Stored items from a collection
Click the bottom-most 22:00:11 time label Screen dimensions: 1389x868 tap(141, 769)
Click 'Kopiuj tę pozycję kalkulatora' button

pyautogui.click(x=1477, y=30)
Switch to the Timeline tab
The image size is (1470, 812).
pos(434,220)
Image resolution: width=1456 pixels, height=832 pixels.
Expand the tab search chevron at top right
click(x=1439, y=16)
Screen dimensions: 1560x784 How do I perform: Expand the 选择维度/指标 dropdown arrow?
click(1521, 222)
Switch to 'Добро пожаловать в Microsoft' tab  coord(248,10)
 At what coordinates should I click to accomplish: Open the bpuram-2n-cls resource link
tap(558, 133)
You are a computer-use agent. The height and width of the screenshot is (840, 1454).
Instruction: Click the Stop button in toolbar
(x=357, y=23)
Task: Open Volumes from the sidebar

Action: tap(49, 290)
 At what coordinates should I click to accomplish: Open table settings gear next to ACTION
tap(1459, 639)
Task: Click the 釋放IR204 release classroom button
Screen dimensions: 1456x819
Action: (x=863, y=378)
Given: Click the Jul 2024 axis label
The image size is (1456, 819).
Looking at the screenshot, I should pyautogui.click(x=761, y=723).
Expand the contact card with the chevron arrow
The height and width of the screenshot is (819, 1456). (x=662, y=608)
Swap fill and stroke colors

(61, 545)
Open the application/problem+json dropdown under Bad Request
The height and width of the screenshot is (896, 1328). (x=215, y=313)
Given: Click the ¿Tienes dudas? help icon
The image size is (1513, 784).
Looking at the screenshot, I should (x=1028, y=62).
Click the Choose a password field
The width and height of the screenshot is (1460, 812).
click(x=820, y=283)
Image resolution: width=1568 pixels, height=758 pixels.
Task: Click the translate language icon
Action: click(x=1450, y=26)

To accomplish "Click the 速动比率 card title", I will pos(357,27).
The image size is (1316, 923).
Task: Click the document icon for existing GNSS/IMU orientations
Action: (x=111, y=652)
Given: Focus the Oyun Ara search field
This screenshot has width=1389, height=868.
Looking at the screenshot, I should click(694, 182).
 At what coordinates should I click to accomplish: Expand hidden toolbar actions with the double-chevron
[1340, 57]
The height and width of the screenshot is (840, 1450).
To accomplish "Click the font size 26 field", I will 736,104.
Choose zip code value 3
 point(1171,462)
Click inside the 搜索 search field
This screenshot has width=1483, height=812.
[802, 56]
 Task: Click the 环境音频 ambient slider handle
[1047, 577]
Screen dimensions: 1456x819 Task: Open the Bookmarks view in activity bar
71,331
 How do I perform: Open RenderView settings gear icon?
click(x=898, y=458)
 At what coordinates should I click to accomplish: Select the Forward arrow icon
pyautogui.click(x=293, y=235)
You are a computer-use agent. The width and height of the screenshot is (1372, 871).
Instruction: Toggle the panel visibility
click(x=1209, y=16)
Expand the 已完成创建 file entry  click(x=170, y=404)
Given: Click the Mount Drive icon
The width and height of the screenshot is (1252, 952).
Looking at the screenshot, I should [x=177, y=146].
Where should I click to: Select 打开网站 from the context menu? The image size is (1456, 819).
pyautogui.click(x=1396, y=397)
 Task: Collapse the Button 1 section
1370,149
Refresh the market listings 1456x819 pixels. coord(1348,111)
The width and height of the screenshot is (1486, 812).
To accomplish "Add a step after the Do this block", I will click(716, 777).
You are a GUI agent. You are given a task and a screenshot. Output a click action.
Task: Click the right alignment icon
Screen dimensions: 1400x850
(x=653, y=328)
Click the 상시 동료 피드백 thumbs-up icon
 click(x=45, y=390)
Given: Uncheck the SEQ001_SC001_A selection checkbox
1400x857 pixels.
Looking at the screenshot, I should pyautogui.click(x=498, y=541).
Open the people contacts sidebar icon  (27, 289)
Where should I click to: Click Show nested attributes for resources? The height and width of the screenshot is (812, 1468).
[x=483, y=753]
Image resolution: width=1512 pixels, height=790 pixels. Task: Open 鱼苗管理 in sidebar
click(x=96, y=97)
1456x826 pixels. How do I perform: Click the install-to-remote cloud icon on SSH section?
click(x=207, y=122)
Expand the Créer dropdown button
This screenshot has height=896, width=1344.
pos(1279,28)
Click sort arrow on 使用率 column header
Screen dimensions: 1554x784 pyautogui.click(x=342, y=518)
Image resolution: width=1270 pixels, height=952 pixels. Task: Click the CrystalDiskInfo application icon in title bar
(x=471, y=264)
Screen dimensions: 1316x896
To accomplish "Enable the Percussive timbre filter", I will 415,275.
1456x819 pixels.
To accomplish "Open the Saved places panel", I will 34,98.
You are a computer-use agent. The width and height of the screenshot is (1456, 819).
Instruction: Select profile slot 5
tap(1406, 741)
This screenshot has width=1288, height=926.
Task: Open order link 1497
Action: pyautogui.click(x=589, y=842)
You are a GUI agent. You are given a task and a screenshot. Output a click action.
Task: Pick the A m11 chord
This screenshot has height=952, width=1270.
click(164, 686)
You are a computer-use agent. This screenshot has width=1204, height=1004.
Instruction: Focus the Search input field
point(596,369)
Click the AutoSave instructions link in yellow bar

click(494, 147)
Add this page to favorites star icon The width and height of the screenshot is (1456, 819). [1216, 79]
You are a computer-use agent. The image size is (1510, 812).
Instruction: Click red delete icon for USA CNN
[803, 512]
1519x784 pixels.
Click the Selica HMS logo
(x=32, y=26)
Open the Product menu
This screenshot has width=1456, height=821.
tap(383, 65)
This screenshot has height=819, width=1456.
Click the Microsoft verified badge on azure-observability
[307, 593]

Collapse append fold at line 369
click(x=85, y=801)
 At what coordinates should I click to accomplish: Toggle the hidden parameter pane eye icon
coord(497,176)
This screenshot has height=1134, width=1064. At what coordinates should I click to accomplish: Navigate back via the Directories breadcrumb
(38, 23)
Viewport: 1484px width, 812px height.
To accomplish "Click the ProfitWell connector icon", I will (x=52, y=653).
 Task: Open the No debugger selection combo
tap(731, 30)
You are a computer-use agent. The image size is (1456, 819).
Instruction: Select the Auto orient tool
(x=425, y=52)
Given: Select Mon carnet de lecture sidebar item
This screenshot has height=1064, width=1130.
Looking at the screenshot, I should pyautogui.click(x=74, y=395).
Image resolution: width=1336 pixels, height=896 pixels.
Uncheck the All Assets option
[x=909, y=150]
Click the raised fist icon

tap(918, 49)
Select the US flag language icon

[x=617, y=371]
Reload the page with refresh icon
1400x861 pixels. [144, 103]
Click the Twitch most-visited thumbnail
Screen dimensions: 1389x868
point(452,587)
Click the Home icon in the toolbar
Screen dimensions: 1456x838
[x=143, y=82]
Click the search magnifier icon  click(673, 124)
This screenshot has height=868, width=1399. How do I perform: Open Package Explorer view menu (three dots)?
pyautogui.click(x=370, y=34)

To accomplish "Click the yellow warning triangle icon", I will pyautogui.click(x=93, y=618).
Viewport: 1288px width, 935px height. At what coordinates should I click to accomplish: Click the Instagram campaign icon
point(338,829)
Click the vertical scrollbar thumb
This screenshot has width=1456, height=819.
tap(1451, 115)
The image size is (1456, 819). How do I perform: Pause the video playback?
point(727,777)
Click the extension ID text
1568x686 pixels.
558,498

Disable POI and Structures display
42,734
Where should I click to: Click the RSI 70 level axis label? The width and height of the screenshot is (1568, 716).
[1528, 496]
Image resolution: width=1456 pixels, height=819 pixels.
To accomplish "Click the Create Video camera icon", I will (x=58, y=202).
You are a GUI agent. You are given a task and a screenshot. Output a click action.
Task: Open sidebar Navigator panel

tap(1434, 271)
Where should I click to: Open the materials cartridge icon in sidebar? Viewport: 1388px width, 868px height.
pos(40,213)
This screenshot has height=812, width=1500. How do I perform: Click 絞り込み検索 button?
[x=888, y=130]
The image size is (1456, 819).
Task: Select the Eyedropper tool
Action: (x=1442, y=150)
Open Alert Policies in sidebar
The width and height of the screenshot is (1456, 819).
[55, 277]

#### Activity:
Which lines of the records contain the word "Switch"? Copy each of them.

#### Solution:
Switch to the Timeline tab
Switch to 'Добро пожаловать в Microsoft' tab  coord(248,10)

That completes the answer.